When a country sends its troops into another country without an invitation, the words used to describe such an act usually include “attack,” “incursion,” or “invasion.” For Turkish President Erdogan to violate the sovereignty of Iraq, especially with tensions rising between Ankara and Moscow, and with rumors that Turkey is helping to fund the Islamic State by buying its oil, he risks inflaming an already volatile situation. Why would he do that?
An article by Dexter Filkens in The New Yorker a few days earlier suggested that the Turkish troops may be there at the invitation of the Iraqi Kurdish leader Massoud Barzani, which would be ironic, since the Turks were bombing Kurds in Syria as recently as October.
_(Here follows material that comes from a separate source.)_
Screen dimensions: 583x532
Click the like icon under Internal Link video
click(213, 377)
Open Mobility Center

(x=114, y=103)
A BBC report in October said that Turkey confirmed shelling Kurdish fighters in Northern Syria who were allied with the US in fighting ISIS. In fact, there were reports of the Turks strafing Kurdish PKK fighters in Iraq, while Barzani was in Ankara for talks with Erdogan, and he didn’t seem to be bothered by it. Barzani, the de facto President of the Kurds in northern Iraq, may be biding his time for international recognition of a Kurdish state or he may be motivated by self-promotion, thinking that the Turkish government gives him prestige and leverage against the Iraqi Prime Minister Haidar Al Abadi. It is possible that he invited the Turks into Northern Iraq.
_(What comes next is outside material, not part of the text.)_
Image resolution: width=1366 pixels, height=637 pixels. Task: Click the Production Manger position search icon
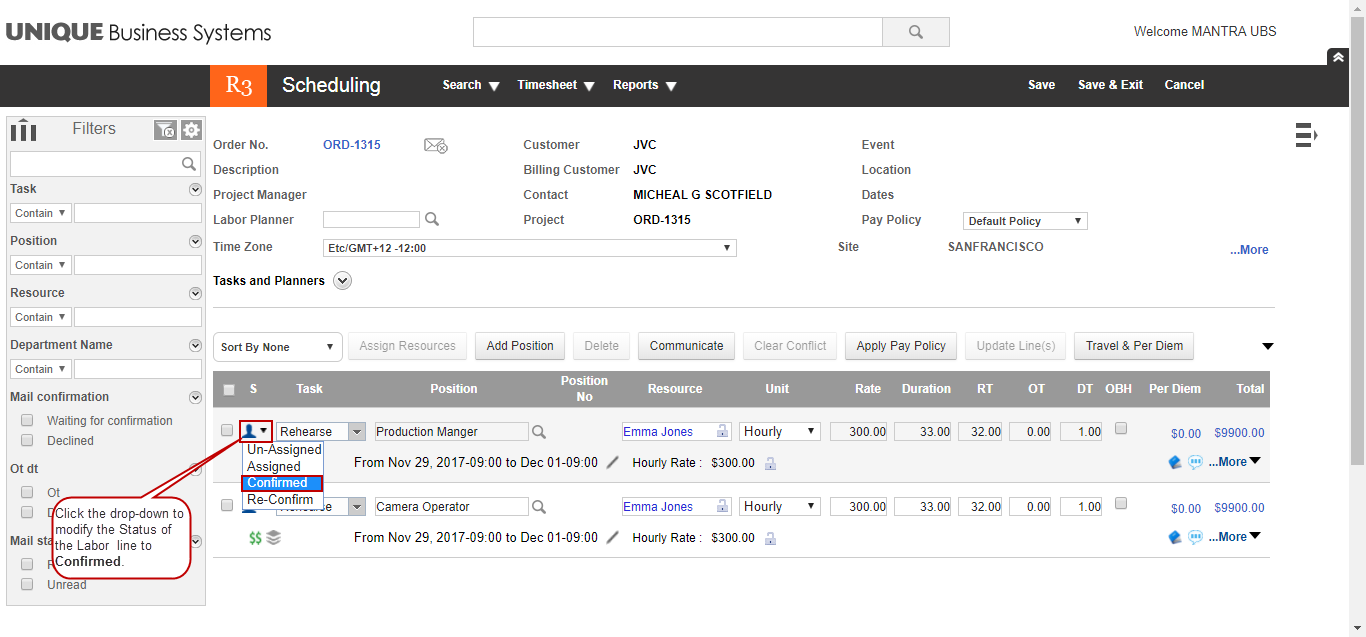(x=539, y=432)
Another explanation posited by Filkens is that the Turks need to feel relevant in the Middle East again. Erdogan gambled away his influence by putting all his support behind the anti-Assad forces in Syria, including ISIS. Filkens wrote, “As much as any other leader in the region, Erdogan has pushed vigorously for the removal of Syrian President Bashar al-Assad. To see this through, the Turkish government has backed the most extreme rebel groups, including ISIS, allowing and even helping foreign fighters to come into Turkey and cross into Syria.” Now, with Russia and some Western nations starting to pound ISIS, and with Syria’s Assad unlikely to ever trust Erdogan again, Erdogan may be looking for new friends and new ways to look important.
Whatever the reason for Turkey’s incursion, it is adding risk to a volatile situation in Iraq and Syria which includes the Russians and may include US ground forces in the near future.
It should also raise some red flags for American politicians. Not too long ago, some well-known figures were suggesting that the US government should support Turkey, which is a NATO member, against Russia. That followed an incident whereby Turkish forces shot down a Russian fighter jet a mile-deep in Syrian territory after it apparently crossed over Turkish airspace for a few seconds. Most notably, Republican Presidential candidate Senator Lindsey Graham said, “Turkey punched Russia in the nose” and “good for Turkey.” Another Republican Presidential candidate, John Kasich, used similar language in the televised CNN debate last Tuesday, saying “It’s time we punched the Russians in the nose.” Can anyone imagine the reaction, if Putin had sent 150 Russian troops to Northern Iraq without an invitation from the Iraqi government?
To date no American politician says that he wants to punch Turkey in the nose. Apparently, supporting ISIS is not as bad as supporting Assad, and bombing the Kurds doesn’t get anyone too excited either. The US media likewise is silent about the Turkish troops in Northern Iraq. For these reasons, Erdogan can do whatever he wants. It is almost as though he knows how we think.